OD : “Le titre, on l’a trouvé... A l’époque, quand j’ai lu le scénario, le film s’appelait OLIVIER A LE SIDA. Et c’était un titre qui avait l’inconvénient de déplaire assez fortement aux financiers et à l’avance sur recettes, etc... Donc, on était un peu à la recherche d’un autre titre. En même temps, c’était un titre que Jacques aimait beaucoup parce qu’il avait le mérite effectivement de déplacer complètement l’univers de la comédie musicale, enfin si on mettait "OLIVIER A LE SIDA comédie musicale", c’est vrai qu’il y avait un contraste comme ça qui était très marqué. Mais, peut-être un petit peu trop. Donc, on a cherché un titre qui soit effectivement plus de lui-même un titre de comédie musicale. Sans qu’on est besoin d’écrire "une comédie musicale" dessous. Donc, à partir de là, j’ai relu les chansons.

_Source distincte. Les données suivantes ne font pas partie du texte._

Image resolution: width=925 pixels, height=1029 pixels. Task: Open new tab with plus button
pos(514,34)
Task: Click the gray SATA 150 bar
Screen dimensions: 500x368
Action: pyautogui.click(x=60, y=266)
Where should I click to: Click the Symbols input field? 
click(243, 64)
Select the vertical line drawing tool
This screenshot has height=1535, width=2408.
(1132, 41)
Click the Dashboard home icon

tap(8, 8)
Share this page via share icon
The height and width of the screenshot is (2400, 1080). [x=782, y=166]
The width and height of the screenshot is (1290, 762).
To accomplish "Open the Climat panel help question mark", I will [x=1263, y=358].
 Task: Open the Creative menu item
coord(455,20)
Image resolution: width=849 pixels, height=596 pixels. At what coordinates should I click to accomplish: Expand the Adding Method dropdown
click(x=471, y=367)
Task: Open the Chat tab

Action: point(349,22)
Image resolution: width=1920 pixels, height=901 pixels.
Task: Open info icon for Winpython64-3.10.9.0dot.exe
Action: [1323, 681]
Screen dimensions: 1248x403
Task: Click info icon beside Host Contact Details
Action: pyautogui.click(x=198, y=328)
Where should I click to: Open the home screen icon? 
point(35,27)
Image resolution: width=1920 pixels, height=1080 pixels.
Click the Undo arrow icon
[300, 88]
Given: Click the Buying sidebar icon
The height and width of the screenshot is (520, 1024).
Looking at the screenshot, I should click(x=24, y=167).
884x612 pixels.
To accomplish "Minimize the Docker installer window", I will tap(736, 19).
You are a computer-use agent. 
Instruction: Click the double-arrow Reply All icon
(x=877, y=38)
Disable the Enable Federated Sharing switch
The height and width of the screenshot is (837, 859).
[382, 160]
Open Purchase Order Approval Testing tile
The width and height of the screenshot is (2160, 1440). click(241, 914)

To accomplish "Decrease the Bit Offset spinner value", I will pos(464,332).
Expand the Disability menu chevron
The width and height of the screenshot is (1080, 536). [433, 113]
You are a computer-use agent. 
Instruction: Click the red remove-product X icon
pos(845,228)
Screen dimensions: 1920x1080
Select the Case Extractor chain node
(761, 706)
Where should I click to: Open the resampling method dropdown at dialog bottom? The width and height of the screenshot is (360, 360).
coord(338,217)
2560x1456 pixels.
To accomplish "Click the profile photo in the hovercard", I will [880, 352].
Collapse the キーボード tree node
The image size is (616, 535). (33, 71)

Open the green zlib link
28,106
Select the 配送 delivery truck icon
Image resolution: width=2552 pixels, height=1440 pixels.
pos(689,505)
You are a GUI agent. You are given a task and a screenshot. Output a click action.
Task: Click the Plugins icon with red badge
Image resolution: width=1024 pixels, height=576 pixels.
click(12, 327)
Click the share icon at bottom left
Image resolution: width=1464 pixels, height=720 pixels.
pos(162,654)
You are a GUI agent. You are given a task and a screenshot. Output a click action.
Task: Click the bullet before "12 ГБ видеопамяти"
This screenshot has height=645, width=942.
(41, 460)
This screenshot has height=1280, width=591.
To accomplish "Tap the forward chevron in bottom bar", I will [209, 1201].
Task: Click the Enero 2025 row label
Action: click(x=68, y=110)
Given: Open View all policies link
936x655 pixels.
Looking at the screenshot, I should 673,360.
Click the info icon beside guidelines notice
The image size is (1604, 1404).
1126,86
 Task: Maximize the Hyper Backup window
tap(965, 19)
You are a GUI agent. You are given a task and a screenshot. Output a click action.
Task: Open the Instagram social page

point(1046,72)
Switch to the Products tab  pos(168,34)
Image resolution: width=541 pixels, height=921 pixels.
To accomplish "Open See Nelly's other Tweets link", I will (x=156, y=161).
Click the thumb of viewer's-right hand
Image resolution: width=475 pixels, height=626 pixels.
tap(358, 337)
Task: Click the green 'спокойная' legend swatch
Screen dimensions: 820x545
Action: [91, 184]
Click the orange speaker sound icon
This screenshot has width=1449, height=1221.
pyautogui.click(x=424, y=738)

Et c’est vrai que j’aimais bien FORMIDABLE, LE GARÇON FORMIDABLE. Disons que voilà, en tournant autour de JEANNE ET LE GARÇON FORMIDABLE avec un tout petit temps d’hésitation où on s’est demandé s’il ne fallait pas mettre JEANNE ET LES GARÇONS FORMIDABLES. Mais, ça faisait un peu sitcom, un peu trop HELENE ET LES GARÇONS... Donc c’était pas possible. En fait, je crois que ce qui nous a plu et autour de nous, c’est qu’il y a un petit désuet, je crois dans la formulation GARÇON FORMIDABLE, qui du coup est contre-balancé par le fait qu’on sait au minimum que les questions soit de séropositivité, soit du SIDA, très vite afin de pouvoir parlé du projet, que ça décale un peu... Après Jacques peut donner des explications étymologiques par rapport à FORMIDABLE.”

JM : “Non, non (rires)”


BA : “Quel est votre meilleur souvenir au niveau du tournage?”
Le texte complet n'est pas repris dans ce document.